Exercise input
##############################

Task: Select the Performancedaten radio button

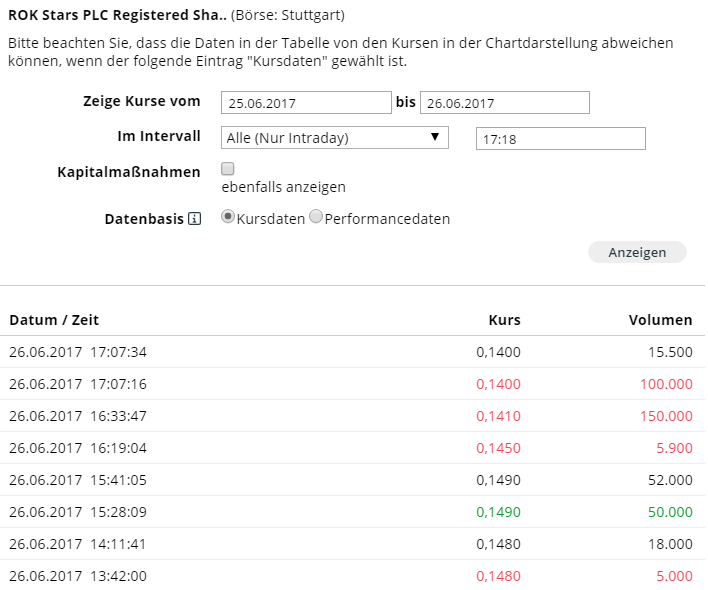Action: click(316, 217)
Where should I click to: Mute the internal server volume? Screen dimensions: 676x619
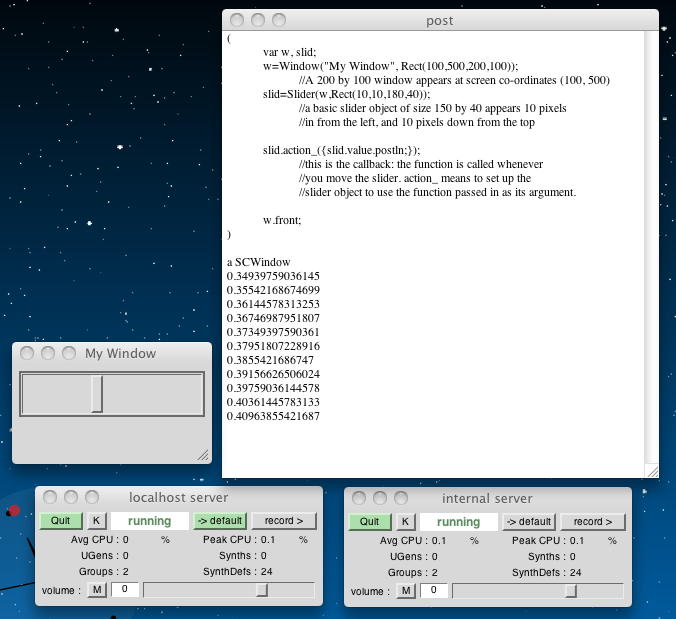405,590
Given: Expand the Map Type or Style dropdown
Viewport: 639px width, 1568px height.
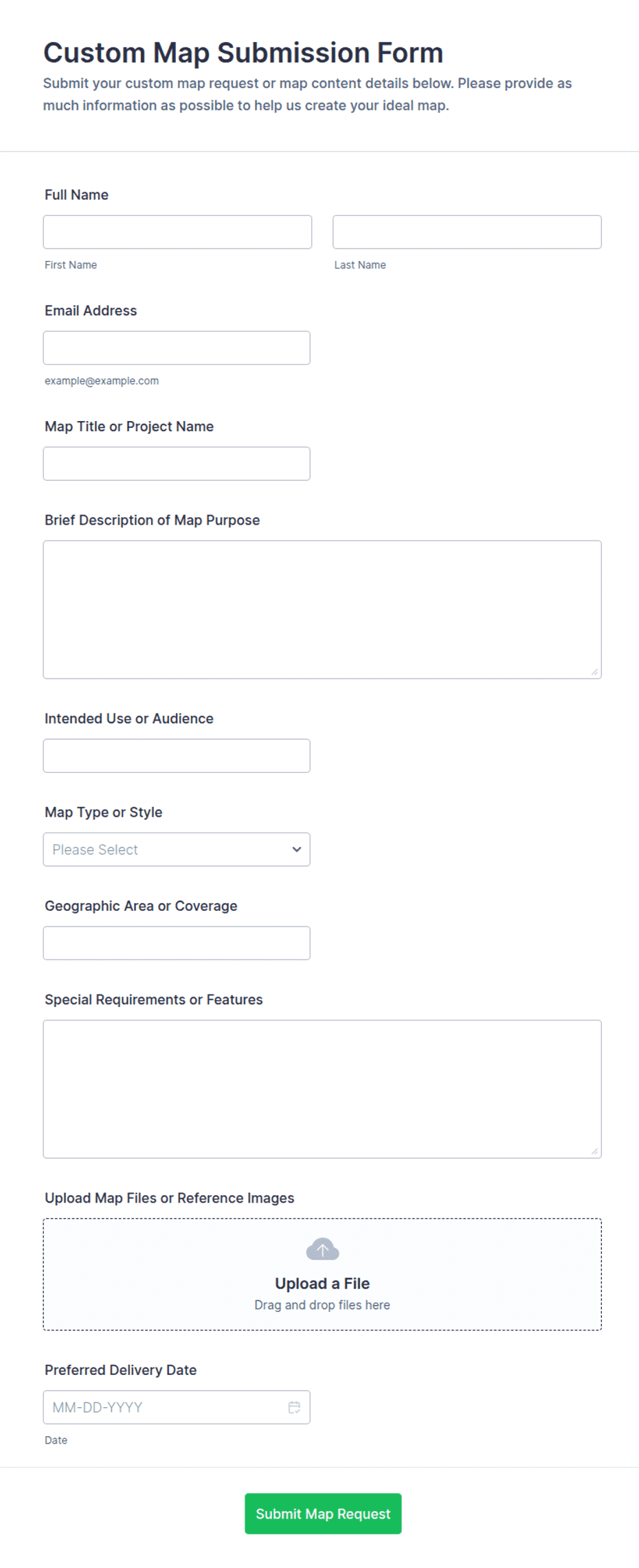Looking at the screenshot, I should [x=177, y=850].
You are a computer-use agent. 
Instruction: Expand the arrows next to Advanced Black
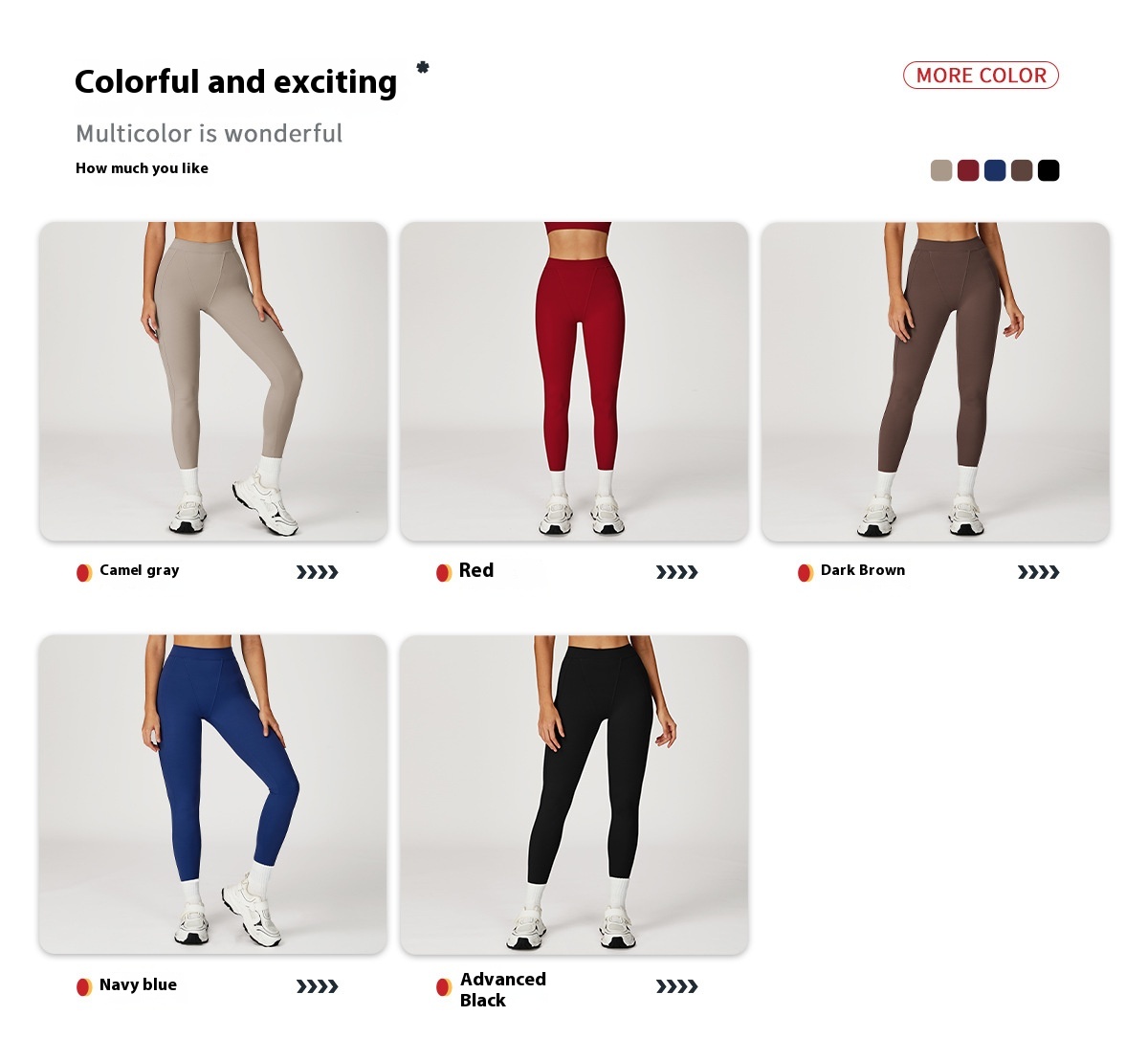pos(677,986)
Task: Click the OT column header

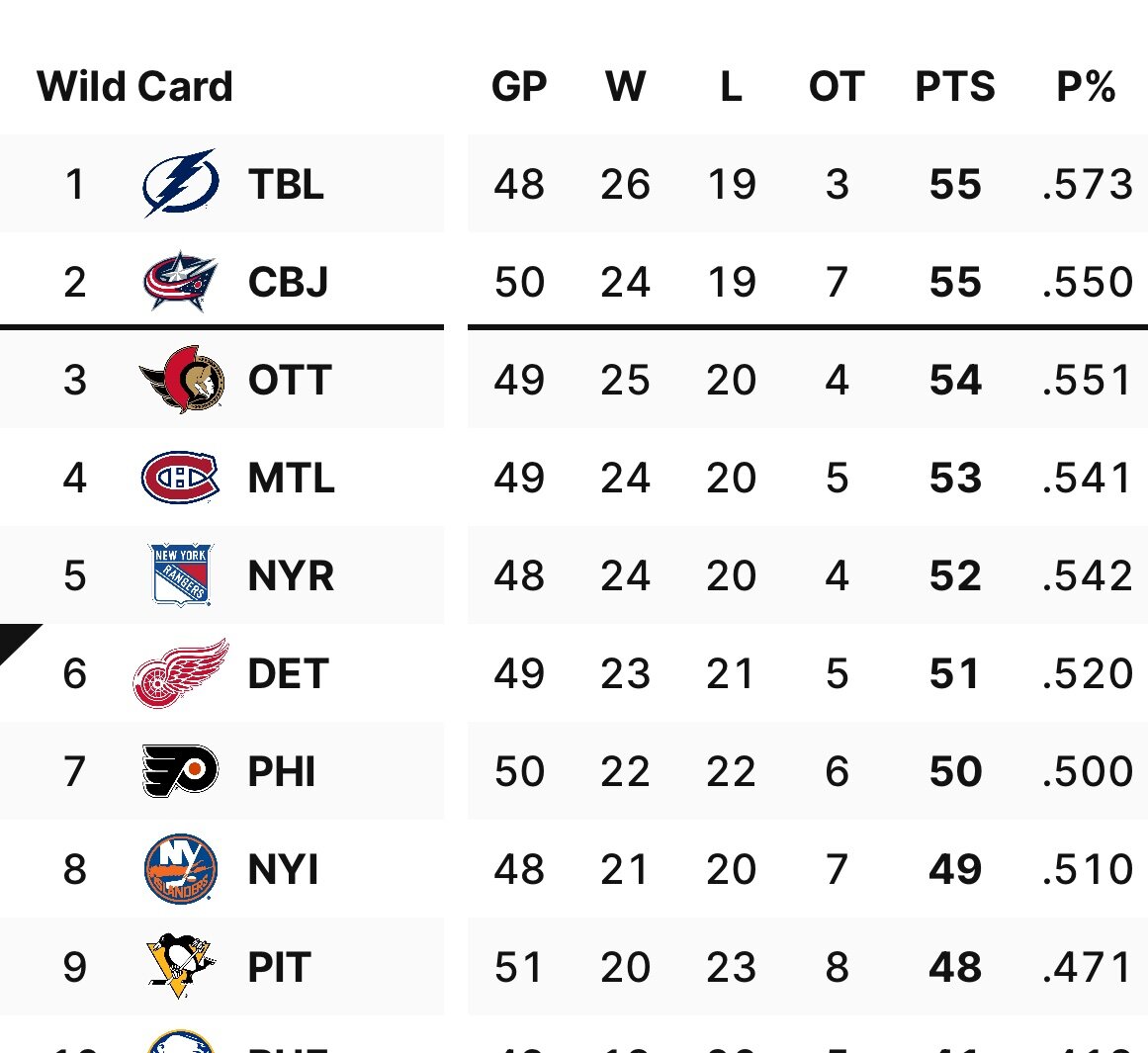Action: click(x=837, y=87)
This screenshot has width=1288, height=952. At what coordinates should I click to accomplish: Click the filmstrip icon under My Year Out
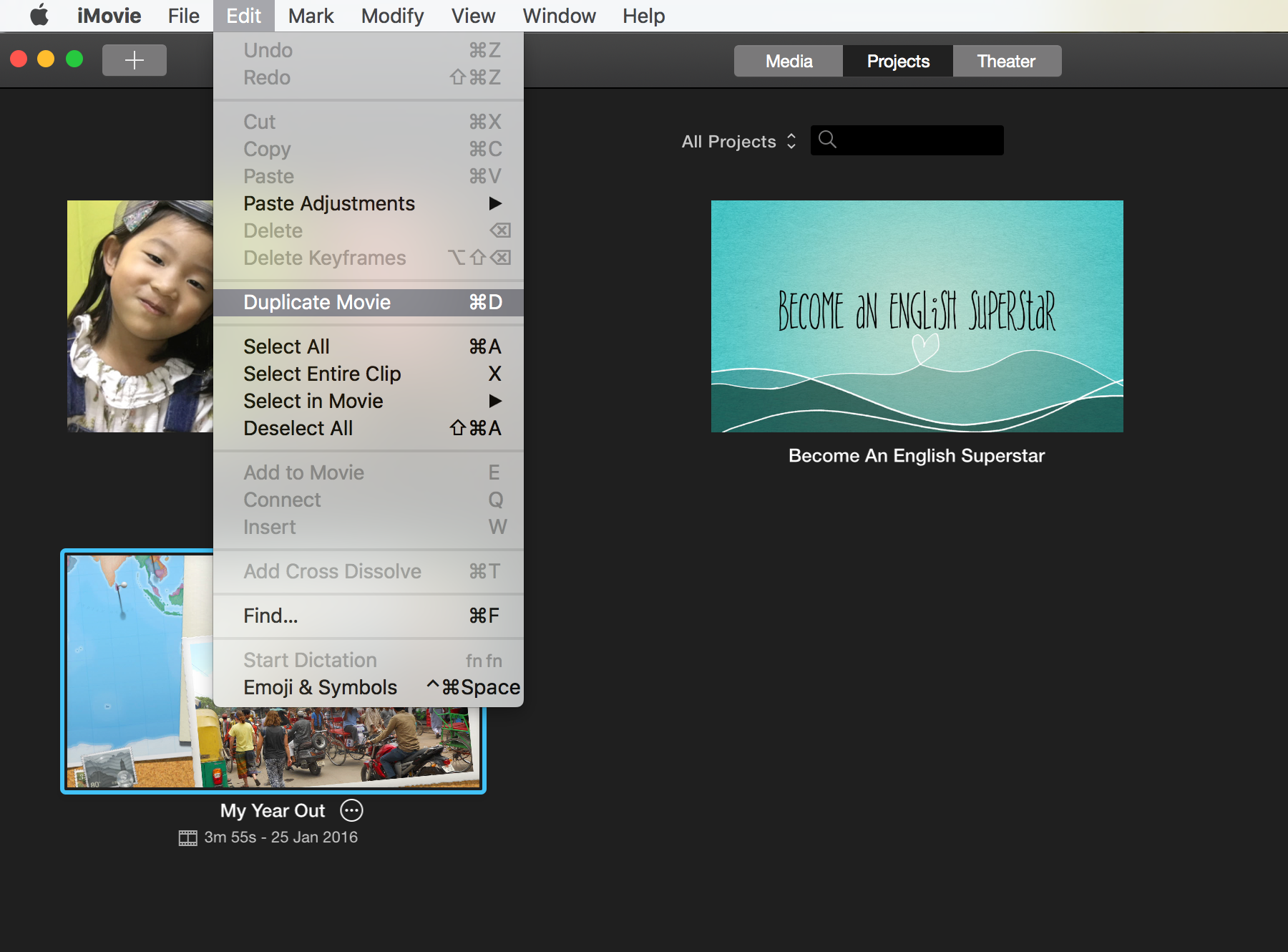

##############################

Give again, exactly, the lines from the start of the data through the one holding "Given: Expand the Map Type or Style dropdown"; omit the pictures.

Task: Select the Performancedaten radio button

Action: click(316, 217)
Where should I click to: Mute the internal server volume? Screen dimensions: 676x619
405,590
Given: Expand the Map Type or Style dropdown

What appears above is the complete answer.